Since the age of seven I’ve had a burning desire for art. As a kid, I grew fascinated by it, always observing the beauty of life and its contents, and so came the passion of expressing everything from persona
l feelings to different ideas in my drawings, whether it’s something beautiful to the eyes or an experience, I always sought to put them in visual aspect to portray my understanding of them.

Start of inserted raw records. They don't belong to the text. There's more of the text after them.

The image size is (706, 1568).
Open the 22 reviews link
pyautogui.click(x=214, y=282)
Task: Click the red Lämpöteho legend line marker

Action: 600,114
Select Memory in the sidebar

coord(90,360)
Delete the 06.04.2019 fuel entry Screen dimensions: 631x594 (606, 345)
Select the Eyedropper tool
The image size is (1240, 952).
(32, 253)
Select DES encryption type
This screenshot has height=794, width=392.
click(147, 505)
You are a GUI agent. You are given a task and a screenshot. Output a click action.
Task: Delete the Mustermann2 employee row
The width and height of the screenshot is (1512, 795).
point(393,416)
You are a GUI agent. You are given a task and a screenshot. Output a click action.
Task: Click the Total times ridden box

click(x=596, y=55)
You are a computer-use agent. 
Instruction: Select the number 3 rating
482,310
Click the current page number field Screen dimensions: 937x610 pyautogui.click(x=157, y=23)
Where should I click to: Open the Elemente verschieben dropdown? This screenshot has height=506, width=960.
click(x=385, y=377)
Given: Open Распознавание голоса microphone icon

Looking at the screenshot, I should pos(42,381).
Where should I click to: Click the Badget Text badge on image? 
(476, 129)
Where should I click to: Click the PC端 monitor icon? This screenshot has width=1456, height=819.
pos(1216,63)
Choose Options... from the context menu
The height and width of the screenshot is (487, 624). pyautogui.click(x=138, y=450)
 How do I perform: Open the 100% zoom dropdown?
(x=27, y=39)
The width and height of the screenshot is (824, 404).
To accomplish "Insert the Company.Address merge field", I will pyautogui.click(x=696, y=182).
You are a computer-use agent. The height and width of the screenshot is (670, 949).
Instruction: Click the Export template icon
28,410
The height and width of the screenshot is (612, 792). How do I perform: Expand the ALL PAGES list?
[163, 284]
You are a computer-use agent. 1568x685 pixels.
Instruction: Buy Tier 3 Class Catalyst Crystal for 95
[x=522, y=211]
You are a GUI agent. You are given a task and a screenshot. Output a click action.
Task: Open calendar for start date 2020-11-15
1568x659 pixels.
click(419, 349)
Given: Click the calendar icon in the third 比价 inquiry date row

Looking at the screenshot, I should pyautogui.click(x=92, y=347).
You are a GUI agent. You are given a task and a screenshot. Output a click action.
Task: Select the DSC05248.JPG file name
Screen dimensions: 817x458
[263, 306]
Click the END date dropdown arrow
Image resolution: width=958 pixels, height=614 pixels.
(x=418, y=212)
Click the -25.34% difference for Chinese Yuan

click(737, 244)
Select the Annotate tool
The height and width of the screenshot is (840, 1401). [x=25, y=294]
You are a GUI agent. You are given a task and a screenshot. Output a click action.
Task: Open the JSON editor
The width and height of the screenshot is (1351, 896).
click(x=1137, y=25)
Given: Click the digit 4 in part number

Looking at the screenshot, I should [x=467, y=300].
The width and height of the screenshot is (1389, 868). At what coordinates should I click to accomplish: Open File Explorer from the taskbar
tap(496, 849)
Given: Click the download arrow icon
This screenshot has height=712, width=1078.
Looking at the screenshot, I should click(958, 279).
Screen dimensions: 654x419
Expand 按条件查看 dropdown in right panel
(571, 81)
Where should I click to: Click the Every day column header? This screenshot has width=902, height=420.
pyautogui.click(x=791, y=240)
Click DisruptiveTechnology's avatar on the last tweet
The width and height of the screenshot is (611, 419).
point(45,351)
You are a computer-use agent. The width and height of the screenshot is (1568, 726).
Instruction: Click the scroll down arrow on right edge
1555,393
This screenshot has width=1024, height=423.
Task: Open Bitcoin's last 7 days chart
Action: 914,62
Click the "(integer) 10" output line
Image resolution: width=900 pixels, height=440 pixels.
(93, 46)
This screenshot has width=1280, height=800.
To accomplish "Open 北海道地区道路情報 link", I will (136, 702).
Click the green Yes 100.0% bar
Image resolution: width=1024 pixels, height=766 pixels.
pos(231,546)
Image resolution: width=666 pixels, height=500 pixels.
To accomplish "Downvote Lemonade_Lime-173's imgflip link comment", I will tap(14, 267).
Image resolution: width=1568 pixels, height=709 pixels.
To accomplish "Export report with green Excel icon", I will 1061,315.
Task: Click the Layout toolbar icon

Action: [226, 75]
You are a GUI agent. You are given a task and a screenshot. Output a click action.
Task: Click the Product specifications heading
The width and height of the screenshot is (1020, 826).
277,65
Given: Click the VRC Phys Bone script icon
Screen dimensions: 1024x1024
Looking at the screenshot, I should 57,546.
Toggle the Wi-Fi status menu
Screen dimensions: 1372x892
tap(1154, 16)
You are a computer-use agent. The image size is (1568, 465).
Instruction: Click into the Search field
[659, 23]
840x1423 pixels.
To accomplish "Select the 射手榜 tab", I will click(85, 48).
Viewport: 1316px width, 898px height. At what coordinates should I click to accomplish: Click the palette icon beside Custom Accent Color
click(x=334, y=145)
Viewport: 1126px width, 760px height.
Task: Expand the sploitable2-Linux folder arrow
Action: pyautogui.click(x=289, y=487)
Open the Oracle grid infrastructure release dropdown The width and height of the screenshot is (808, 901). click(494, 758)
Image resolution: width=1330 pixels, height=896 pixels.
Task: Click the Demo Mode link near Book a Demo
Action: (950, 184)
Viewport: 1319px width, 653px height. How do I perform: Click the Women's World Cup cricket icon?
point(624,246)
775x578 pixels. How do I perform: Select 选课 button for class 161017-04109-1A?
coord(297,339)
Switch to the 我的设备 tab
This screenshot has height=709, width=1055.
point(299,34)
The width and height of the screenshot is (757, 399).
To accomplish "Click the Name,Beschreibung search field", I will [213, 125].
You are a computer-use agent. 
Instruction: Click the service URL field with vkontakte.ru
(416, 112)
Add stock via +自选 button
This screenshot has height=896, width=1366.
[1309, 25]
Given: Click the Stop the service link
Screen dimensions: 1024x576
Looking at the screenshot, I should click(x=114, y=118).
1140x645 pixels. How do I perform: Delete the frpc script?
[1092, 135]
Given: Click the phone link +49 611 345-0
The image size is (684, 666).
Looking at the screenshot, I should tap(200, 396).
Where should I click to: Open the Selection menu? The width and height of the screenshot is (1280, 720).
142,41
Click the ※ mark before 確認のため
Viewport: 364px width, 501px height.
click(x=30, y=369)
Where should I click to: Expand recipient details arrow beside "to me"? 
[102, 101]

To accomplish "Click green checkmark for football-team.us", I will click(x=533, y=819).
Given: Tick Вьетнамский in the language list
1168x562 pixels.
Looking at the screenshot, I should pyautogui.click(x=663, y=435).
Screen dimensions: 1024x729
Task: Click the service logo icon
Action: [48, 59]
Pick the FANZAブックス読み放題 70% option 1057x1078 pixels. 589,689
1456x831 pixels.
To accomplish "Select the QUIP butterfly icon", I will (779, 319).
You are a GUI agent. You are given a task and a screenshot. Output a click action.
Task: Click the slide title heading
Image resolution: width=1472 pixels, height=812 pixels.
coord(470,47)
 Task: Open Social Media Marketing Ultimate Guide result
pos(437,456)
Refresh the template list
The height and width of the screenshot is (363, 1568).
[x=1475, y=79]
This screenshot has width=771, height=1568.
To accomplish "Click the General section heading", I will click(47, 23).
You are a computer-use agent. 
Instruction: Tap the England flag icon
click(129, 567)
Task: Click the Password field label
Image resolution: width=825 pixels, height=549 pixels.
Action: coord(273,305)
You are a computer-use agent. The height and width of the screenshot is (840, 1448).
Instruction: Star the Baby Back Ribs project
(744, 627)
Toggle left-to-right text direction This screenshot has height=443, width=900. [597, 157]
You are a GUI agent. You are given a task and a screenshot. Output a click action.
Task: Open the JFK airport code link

Over the years I’ve challenged myself to be at my best, do outdo previous efforts and to become better at my craft by surrounding myself with others that are blessed with the same gift. I have been inspired and influenced by most them, but I’ve always been driven by creativity, always stretching my imagination exponentially to the extent that others wouldn’t even think of, and that was my motivation. It was almost as if I was competing with others, whether it was freehand or anything I would lay my eyes on to reproduce, I’d always go above and beyond to show that I’m the best, and that I was.
At the age of fifteen, I came to America, I attended forest hill high school in Florida, and a year later, I moved to New Jersey. Life wasn’t easy, and so I and my family found ourselves constantly moving, and due to the need for adapting to a new environment, I put down the pencil and the pad for a while to settle in jobs that can secure me financially. The idea of learning a new language was also another challenge, and in a way I became so preoccupied in fitting into a new way of life, that unknowingly I stopped serving my gift to the point I could barely draw anymore.
As the years go by, I started getting involved in music and I grew to be very passionate about it. Although I laid my art dormant for a while, strangely, it wouldn’t die, it would hunt me mentally with overwhelming ideas and dreams that just weren’t leaving my mind only because it was the only thing that matches the beat of my heart. When I grew older, I started seeking YHWH’s purpose for my life and it dawned on me that being a painter was what I was born to be. Unlike before in my previous years in doing art, I’ve come to be more understanding of my gift. I realized that it is more impacting to be effective than to be the best. I understood that everyone was born with different personalities even though they may have the same gift and that everything they would do, based on their character, would dictate the outcome or effect their works. I understood that there’s no such thing as a competition and that everyone is uniquely blessed with an originality according the gift they inherited. I renewed my thinking from constantly attempting to be the best to being more concern in being a standout. I realized that having a gift only means that I have to serve it to others and in serving it, they would be blessed from it, I saw it as my purpose in life.
For this reason I decided to make my art more life related, to focus on the ways of man-kinds, their struggles, spiritual growth and faith. Now, I am more driven than before, and this time, I am determined to serve my gift to the world and reach to hearts and minds of the generations connected to me by the influence of my art.